Author: Associate Professor Martin Hensher, Deputy Director, Deakin Health Economics, Deakin University.
When former Prime Ministers start suggesting that governments should think like health economists rather than trauma doctors, and the news is full of voices calling for greater use of the Quality Adjusted Life Year (QALY), AHES members might be forgiven for allowing a quiet smile of satisfaction to flicker across their faces. Although older and more cynical heads might equally begin to worry that an ambush or a policy smash-up may lie not far ahead…But what should the health economist on the tools make of this sudden focus on our trade, and how have we done so far?
Here at Deakin Health Economics, we have certainly been busy – and that is perhaps part of the challenge. Like so much of the world, we moved to working from home six months ago, moved all our teaching online, jury-rigged existing research projects to continue at a distance, wrangled kids and home-schooling, managed stress, experienced family crises or bereavements in other states or far-away lands that were suddenly unreachable ...you’ve all experienced it. We’ve dived into work on the economics of mental health, the role of COVID health apps, the implications of COVID for heroin users, how to respond aggressively to the health impacts of mass unemployment , and even what the badly broken economics of information and COVID might augur for a sustainable future – not to mention a growing line of business in evaluating telehealth services. With the help of Deakin’s own rock-star epidemiologist, we’ve even had a pop at inserting some actual health economists’ views into the increasingly interminable “lives versus the economy” non-debate.
But, but, but…have we as health economists (whether here or overseas) really managed to shape COVID-19 policy debates, or to deliver the kind of knock-down evidence that pierces through the fog of war? Have we followed up on our own and others’ exhortations to use QALYs or DALYs (or whatever is your personal favourite flavour) with working models that can actually answer the big questions policy-makers are struggling with? Have we offered decision-makers tools that reduce their uncertainty on wicked problems, and at least help them to reduce the number of unknowns they are juggling? This is harder to answer right now – and, of course, I can’t know about all the blockbuster secret weapons which readers might be hard at work on as I write. But I have a few ideas on why it’s been hard, if you will indulge me.

**Dataset extract:**
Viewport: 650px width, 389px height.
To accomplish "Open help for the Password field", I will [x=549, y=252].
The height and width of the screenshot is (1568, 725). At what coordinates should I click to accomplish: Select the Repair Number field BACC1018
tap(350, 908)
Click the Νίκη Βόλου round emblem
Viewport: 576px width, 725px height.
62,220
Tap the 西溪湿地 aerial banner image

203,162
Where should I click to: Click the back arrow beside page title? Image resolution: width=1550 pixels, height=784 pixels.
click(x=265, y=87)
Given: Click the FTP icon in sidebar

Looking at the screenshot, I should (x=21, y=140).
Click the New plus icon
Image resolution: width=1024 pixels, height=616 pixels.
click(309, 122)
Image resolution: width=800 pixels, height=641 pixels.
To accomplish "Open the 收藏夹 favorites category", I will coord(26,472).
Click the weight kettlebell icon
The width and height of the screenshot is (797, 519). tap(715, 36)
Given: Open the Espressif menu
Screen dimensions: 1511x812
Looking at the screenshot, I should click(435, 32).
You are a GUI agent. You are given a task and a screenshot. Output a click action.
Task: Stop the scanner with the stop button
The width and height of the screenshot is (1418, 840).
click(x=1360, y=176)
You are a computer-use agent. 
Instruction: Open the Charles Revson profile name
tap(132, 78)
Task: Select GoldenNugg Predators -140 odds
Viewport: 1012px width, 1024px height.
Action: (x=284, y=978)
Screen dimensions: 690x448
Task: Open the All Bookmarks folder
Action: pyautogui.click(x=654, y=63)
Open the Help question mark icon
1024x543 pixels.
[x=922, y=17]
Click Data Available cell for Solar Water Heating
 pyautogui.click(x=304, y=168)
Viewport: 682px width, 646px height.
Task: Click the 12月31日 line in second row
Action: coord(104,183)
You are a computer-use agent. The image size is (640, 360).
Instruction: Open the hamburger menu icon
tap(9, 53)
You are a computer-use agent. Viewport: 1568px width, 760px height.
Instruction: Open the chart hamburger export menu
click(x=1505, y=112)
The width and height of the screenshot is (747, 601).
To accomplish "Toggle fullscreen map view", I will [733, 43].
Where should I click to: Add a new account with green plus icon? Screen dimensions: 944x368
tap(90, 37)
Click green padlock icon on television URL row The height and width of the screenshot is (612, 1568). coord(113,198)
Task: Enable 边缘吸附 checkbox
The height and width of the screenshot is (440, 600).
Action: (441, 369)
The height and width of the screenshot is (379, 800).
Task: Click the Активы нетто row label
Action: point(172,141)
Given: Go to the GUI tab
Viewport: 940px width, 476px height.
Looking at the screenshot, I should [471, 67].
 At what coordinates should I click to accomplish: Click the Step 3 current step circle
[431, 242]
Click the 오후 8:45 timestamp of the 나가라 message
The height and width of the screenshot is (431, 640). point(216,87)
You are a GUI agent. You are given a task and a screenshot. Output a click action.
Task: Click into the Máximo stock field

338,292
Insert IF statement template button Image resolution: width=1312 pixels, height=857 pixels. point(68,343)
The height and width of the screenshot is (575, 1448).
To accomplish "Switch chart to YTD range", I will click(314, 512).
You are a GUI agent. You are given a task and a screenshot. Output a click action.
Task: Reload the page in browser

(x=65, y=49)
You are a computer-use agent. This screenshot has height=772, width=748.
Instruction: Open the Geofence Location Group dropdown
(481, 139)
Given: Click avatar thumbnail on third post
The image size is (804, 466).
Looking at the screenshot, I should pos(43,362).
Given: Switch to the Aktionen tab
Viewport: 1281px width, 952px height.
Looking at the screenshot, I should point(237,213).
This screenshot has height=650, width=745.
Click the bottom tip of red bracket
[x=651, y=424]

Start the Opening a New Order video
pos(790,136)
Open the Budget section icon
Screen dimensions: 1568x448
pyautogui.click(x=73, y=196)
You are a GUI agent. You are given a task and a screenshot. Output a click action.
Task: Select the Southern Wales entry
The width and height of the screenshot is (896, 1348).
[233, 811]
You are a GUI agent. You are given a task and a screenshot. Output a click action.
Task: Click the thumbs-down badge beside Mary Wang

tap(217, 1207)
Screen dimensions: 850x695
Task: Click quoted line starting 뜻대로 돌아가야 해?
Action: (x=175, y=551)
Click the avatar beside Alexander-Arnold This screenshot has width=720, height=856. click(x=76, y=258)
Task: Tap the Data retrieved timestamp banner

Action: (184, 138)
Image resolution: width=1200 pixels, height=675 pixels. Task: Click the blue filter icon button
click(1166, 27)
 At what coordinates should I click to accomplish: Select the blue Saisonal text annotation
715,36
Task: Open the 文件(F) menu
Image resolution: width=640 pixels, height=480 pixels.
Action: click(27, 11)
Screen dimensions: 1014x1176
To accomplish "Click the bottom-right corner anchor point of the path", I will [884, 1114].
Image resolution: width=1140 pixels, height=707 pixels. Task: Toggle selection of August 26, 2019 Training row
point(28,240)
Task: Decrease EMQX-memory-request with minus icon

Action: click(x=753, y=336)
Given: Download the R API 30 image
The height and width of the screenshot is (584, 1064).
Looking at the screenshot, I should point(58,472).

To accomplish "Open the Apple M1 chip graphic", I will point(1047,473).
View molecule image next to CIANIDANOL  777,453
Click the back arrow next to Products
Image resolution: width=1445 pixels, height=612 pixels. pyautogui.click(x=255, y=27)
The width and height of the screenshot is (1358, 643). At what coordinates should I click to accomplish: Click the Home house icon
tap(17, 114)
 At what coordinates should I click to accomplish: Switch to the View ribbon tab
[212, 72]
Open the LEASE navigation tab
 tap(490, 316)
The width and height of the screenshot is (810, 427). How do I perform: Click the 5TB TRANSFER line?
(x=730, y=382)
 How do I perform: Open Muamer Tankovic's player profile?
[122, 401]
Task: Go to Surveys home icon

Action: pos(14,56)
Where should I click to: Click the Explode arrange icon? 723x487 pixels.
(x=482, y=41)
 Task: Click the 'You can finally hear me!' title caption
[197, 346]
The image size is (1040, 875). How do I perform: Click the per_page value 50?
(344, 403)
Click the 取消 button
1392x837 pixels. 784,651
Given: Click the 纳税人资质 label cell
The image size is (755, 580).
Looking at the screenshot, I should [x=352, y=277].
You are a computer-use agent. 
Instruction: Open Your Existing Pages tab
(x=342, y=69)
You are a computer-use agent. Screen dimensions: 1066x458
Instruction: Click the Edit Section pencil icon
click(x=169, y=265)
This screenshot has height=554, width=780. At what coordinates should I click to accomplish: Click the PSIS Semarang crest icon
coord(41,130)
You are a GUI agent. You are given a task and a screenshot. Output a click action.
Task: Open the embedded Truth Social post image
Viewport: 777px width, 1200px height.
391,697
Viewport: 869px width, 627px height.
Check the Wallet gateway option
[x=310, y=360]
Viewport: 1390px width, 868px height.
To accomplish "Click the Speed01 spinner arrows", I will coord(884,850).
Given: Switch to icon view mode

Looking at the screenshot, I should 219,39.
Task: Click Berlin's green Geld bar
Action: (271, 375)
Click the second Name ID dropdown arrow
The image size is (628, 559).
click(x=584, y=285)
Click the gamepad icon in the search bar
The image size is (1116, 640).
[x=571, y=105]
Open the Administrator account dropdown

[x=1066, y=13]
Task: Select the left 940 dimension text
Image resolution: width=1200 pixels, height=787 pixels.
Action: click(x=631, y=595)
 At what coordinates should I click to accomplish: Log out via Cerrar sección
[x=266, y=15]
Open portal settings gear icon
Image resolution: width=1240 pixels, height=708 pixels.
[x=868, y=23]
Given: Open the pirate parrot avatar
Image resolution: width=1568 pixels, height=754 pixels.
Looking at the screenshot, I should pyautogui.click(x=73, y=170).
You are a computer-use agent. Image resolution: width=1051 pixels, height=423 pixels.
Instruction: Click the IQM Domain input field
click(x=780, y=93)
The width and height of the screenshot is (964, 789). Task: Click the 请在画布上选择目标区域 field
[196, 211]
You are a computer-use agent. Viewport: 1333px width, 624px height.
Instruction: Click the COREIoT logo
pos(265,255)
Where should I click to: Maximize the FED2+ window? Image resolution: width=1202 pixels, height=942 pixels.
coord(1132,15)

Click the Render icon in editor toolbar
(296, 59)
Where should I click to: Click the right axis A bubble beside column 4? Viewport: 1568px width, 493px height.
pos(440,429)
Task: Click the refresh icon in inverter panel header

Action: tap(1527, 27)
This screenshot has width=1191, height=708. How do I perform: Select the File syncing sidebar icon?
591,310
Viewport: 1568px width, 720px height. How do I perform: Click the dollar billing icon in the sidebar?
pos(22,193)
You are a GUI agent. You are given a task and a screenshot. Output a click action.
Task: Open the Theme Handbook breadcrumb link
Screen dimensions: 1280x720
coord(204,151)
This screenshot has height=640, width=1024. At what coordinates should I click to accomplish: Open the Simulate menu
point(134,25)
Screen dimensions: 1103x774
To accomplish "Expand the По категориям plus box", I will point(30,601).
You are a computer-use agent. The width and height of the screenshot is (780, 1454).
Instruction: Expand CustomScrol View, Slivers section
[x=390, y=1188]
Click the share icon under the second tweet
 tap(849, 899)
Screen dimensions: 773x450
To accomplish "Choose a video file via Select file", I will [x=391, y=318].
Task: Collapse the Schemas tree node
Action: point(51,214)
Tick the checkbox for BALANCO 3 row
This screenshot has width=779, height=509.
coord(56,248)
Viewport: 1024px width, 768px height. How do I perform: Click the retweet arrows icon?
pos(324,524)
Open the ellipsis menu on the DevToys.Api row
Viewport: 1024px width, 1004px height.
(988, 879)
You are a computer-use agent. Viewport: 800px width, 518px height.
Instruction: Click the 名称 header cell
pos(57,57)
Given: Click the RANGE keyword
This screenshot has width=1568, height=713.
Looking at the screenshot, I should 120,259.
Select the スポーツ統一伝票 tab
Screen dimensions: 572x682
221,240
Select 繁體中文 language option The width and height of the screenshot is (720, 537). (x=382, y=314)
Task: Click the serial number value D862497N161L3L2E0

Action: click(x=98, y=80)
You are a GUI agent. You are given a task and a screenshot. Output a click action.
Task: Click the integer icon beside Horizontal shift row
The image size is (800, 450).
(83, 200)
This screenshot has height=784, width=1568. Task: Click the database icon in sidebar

**Problems to work on:**
1. In the article on health economists and COVID-19:
(a) What post does the author hold at Deakin University?
(b) How long ago did the Deakin Health Economics team move to working from home?
(c) What kind of services does the team have a growing line of business in evaluating?
2. Carry on the article on health economists and COVID-19 from its last sentence.

**Answers below:**
1.
(a) Associate Professor and Deputy Director, Deakin Health Economics.
(b) Six months ago.
(c) Telehealth services.

2.
The biggest is perhaps the easiest to see and the hardest to solve – if you have to keep doing a busy day job (which has just been made exponentially more complicated by the pandemic), there’s only so much extra work you can fit in. If we need a health economics version of the Manhattan Project to tackle COVID-19, then we need (figuratively speaking) to ship our best people off into the desert where they don’t need to worry about teaching, grant-writing, finishing other projects, doing the laundry, or malfunctioning primary school homework apps. I‘m not sure that Australian universities’ current business model knows how to do that, even if they were willing.
Second, we need a seat at the table if we are to make our voices heard in shaping policy solutions. It’s hardly a surprise (nor, indeed, a criticism) that the response to a pandemic infectious disease will be run by public health and infectious disease specialists; as we have learned from the many nations which have suffered grossly botched responses, this is the very minimum prerequisite to avoid disaster. However, we need health economists inside those key agencies, and they need to be senior enough to drive policy and brief Ministers eyeball to eyeball. This is a job that it is hard for external academics to do well. Some have seen debates about whether federal and state / territory Health Departments should have a chief economist as tokenistic; I would argue that COVID-19 has vividly demonstrated why having these roles – at senior executive levels – is no longer a luxury, but a necessity.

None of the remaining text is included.